The paper “Machine Learning for Molecular Simulation” by BIFOLD Co-Director Prof. Dr. Klaus-Robert Müller, Principal Investigator Prof. Dr. Frank Noé and colleagues was among the top 10 most downloaded physical science articles in the Annual Reviews in 2020.

Machine Learning has a growing influence in the physical sciences. In 2020 BIFOLD researchers contributed to major scientific advances, especially in the field of Machine Learning for quantum chemistry. As a result of cooperations on a national and international level BIFOLD researchers achieved i.e. a scientific breakthrough by proposing a reinforced learning method to separate and move single molecules out of a structure, developed a Deep Learning method to solve Schroedingers equation more accurately and leveraged Machine Learning to achieve high quantum chemical accuracy from density functional approximations.
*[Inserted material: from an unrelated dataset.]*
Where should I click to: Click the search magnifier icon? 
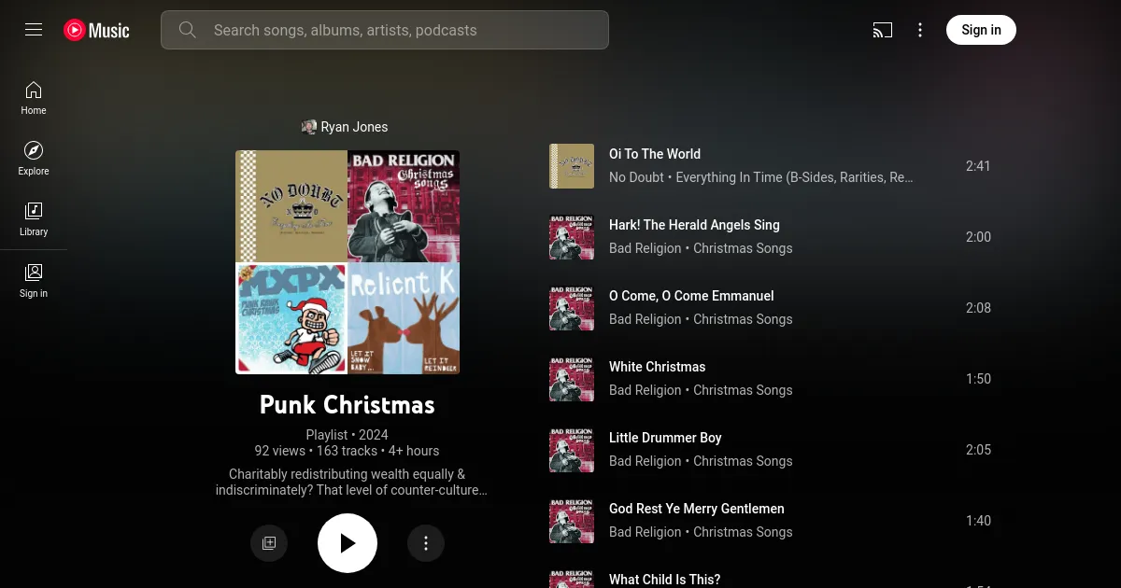coord(187,30)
The paper “Machine Learning for Molecular Simulation” by Frank Noé Alexandre Tkatchenko, Klaus-Robert Müller and Cecilia Clementi is another example of a high impact publication in quantum mechanics. The authors review Machine Learning methods for molecular simulation with particular focus on (deep) neural networks for the prediction of quantum-mechanical energies and forces, on coarse-grained molecular dynamics, on the extraction of free energy surfaces and kinetics, and on generative network approaches to sample molecular equilibrium structures and compute thermodynamics.
The paper is among the most downloaded Annual Reviews articles of 2020, specifically one of the ten most downloaded physical science articles. Both Prof. Dr. Klaus-Robert Müller and Prof. Dr. Frank Noé were recently also featured in the Clarivate™ 2020 Highly Cited Researchers™ list, emphasizing their leading role in the international research community in the interdisciplinary area of computer science and chemistry.

THE PAPER IN DETAIL:

Authors:
Frank Noé Alexandre Tkatchenko, Klaus-Robert Müller, Cecilia Clementi

Abstract:
Machine learning (ML) is transforming all areas of science. The complex and time-consuming calculations in molecular simulations are particularly suitable for an ML revolution and have already been profoundly affected by the application of existing ML methods. Here we review recent ML methods for molecular simulation, with particular focus on (deep) neural networks for the prediction of quantum-mechanical energies and forces, on coarse-grained molecular dynamics, on the extraction of free energy surfaces and kinetics, and on generative network approaches to sample molecular equilibrium structures and compute thermodynamics. To explain these methods and illustrate open methodological problems, we review some important principles of molecular physics and describe how they can be incorporated into ML structures. Finally, we identify and describe a list of open challenges for the interface between ML and molecular simulation

Publication:
Frank Noé Alexandre Tkatchenko, Klaus-Robert Müller, Cecilia Clementi: Machine Learning for Molecular Simulation.Annual Review of Physical Chemistry, Vol. 71: 361-390
https://doi.org/10.1146/annurev-physchem-042018-052331